Dr.
Jagannath Lab Researchers
Rachel A.Moulton. B.S. Drake University, Iowa. Graduate student My research is on the biology of mouse dendritic cells. I am trying to understand the processing of mycobactera by DCs and their presentation to T cells that results in their differentiation into Th1, Th2 and Th3 pathways. I am investigating the hypothesis that the ability of DCs to process and present antigens of mycobacteria will determine the type of cell mediated immune response that ultimately determines the protective effect against tuberculosis using various in vitro and ex vivo cell culture methods besides animal models. I am also analyzing the effects of GM-CSF, IL-4 and Complement C5a as innate regulatory factors during differentiation of DCs in mice.

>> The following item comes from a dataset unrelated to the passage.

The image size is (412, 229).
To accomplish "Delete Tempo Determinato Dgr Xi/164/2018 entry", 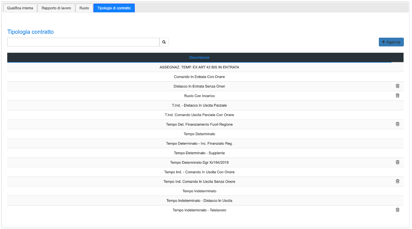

Mary Anne Connelly, B.S. University of South Carolina. Graduate Student. My interests are in the characterization of T-cell responses in mice during experimental tuberculosis. I use flow cytometry and in vitro methods define activation of CD4 and CD8 T-cells and study their role in the regulation of innate and acquired immunity in Complement C5 knockout mice. My major focus is on the C5 mediated regulation of IFNg synthesis in T-cells through analysis of cytokine elaboration, cytoxicity, proliferation and other functional assays .
Cherie. M. Roche. B.S. McNeese State University 2003. Graduate student. My research is on the biology of immunological memory to tuberculosis, which is the number cause of death in mankind. I am trying to understand how T cell immunity develops to tuberculosis and how CD8 and CD4 memory T cells evolve after primary infection, expand after secondary challenge and contain infection via macrophage and dendritic cell mediated activation mechanisms using the mouse model. I use state of the art flow cytometry technique and various in vitro techniques of T cell function to assay the transition of effector T cells into memory cells.
Christopher R. Singh, B.S. Boston University. Graduate Student.. My research is on the fbpA- knockout mutant that is being developed as a vaccine candidate for tuberculosis. I am investigating the molecular basis of how a vaccine is processed in the different compartments of macrophages in order to result in enhanced antigen presentation. My major focus is on the role of antigen degradative and antigen processing cathepsins in macrophage compartments.
Devin Lindsey. B.S. Sam Houston State University. Research Assistant II. My research is on understanding how mycobacteria are killed in the endocytic compartments of macrophages leading to the generation of peptides for MHC loading. My particular interests are in the delivery of various regulatory enzymes and toxic radicals in macrophages. My administrative responsibilities include lab management and bio-safety issues.